WHAT THIS TASK INVOLVES | Could you filter the data below down to the lines that hold the word "Location"?

RECORDS FOR PROCESSING |
++++++

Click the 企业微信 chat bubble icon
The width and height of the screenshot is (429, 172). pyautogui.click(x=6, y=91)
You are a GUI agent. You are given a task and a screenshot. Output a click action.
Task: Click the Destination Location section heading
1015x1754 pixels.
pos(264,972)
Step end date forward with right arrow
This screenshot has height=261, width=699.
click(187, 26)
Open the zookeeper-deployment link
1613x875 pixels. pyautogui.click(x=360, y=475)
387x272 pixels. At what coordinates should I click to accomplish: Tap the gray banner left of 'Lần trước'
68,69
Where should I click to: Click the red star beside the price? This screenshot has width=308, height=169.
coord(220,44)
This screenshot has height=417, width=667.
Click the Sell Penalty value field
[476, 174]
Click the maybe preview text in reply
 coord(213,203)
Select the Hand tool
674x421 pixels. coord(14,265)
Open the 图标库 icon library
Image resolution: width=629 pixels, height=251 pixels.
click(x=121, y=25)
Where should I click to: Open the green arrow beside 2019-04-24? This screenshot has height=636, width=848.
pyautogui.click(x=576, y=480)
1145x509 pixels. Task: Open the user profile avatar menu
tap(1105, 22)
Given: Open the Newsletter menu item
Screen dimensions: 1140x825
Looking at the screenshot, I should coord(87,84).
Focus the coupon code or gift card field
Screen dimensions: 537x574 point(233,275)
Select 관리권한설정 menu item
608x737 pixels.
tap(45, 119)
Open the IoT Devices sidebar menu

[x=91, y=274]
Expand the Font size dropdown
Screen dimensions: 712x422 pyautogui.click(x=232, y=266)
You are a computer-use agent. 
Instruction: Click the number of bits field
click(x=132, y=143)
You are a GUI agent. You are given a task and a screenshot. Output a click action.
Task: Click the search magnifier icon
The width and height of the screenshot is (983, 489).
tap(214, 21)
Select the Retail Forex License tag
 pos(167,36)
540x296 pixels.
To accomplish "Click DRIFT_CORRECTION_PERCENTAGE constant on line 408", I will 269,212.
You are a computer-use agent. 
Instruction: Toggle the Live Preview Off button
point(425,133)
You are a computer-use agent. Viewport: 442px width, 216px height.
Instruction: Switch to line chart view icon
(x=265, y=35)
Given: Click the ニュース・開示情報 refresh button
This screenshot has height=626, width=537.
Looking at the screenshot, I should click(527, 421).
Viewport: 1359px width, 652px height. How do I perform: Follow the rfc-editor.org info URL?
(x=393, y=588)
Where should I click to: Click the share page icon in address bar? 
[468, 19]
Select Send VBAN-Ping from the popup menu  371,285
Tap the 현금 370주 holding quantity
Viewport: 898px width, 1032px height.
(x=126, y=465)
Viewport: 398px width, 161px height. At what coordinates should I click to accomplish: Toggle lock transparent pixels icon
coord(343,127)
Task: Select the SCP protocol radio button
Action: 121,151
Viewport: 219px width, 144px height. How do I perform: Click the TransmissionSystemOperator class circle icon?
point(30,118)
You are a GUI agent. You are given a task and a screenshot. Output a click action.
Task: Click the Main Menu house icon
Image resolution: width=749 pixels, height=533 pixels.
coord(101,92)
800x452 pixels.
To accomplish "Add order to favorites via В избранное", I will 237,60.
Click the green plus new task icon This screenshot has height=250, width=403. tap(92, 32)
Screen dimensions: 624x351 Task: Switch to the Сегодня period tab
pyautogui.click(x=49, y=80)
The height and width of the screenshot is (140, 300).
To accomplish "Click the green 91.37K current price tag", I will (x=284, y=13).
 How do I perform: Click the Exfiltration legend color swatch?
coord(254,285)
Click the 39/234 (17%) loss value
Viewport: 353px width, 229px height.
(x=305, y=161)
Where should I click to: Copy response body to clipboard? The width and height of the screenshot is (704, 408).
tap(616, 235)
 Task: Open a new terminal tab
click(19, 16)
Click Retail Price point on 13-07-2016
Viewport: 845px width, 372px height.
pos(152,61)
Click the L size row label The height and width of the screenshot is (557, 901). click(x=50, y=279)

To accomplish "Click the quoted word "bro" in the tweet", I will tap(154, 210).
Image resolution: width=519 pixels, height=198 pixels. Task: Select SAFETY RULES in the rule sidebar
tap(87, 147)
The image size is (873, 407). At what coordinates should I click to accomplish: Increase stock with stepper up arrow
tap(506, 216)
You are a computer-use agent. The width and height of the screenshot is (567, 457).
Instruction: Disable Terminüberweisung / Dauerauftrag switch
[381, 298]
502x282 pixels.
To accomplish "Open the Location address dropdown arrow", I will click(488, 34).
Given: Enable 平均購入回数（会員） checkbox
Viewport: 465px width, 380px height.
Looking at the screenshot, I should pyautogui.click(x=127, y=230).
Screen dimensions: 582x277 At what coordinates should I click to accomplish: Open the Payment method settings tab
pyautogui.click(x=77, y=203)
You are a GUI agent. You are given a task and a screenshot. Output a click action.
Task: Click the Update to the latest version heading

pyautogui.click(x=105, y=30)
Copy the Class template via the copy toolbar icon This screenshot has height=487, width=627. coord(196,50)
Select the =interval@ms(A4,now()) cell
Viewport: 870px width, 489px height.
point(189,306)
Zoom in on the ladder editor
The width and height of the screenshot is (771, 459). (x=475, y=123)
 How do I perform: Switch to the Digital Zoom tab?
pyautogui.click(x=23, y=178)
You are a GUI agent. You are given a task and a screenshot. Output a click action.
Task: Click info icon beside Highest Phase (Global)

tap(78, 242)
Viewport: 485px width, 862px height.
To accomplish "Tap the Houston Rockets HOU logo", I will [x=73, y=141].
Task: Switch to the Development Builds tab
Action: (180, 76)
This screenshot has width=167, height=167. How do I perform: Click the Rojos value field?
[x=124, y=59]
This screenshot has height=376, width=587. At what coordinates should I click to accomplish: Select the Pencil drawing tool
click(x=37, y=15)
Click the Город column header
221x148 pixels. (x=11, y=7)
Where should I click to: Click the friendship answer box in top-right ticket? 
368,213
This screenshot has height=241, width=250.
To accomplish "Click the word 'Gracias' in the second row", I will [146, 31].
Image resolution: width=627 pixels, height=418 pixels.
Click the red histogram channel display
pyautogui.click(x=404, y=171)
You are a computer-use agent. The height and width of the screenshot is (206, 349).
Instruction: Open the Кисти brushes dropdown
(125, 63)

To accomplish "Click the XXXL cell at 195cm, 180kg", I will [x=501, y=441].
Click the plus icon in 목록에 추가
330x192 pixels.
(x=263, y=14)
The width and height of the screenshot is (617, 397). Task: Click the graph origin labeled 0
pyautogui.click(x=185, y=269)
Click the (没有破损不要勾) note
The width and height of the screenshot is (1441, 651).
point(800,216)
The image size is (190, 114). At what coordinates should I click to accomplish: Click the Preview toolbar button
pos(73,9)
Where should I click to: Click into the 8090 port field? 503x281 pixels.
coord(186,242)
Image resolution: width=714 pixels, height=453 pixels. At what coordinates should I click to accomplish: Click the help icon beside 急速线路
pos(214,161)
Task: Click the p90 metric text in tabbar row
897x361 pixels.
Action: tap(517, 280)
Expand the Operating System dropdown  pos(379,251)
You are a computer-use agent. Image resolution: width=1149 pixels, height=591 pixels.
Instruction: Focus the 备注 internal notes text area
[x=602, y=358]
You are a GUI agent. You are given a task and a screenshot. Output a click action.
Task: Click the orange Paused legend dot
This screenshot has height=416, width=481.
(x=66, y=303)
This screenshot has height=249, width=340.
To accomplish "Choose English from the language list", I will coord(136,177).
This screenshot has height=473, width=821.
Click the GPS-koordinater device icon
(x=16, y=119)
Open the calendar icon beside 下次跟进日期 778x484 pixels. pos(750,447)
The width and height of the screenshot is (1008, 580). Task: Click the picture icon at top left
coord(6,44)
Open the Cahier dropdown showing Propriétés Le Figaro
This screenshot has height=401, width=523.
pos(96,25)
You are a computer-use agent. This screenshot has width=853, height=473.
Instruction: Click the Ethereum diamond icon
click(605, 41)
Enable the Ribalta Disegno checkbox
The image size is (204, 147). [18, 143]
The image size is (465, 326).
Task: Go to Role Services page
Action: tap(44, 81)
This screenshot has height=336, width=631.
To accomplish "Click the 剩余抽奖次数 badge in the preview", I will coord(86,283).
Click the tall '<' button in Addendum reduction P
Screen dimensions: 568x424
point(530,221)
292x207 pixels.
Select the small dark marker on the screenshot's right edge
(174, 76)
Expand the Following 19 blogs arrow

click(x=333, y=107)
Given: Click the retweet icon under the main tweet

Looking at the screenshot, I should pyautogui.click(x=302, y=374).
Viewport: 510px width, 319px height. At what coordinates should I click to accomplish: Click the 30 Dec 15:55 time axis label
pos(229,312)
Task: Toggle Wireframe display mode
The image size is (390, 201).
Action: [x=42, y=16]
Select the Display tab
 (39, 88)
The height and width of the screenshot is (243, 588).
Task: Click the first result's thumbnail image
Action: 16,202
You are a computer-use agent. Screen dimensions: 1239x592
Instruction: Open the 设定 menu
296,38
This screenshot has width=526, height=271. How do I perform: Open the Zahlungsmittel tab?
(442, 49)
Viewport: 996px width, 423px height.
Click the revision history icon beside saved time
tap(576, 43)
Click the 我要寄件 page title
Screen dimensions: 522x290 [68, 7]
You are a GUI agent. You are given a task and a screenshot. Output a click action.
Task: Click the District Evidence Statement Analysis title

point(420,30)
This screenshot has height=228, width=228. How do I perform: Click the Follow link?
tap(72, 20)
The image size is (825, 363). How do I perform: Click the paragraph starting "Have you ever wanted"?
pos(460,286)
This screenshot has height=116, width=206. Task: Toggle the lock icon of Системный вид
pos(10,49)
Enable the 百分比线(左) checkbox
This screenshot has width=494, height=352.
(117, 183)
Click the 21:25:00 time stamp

++++++

TASK OUTPUT |
Task: Click the Destination Location section heading
To accomplish "Open the Location address dropdown arrow", I will click(488, 34).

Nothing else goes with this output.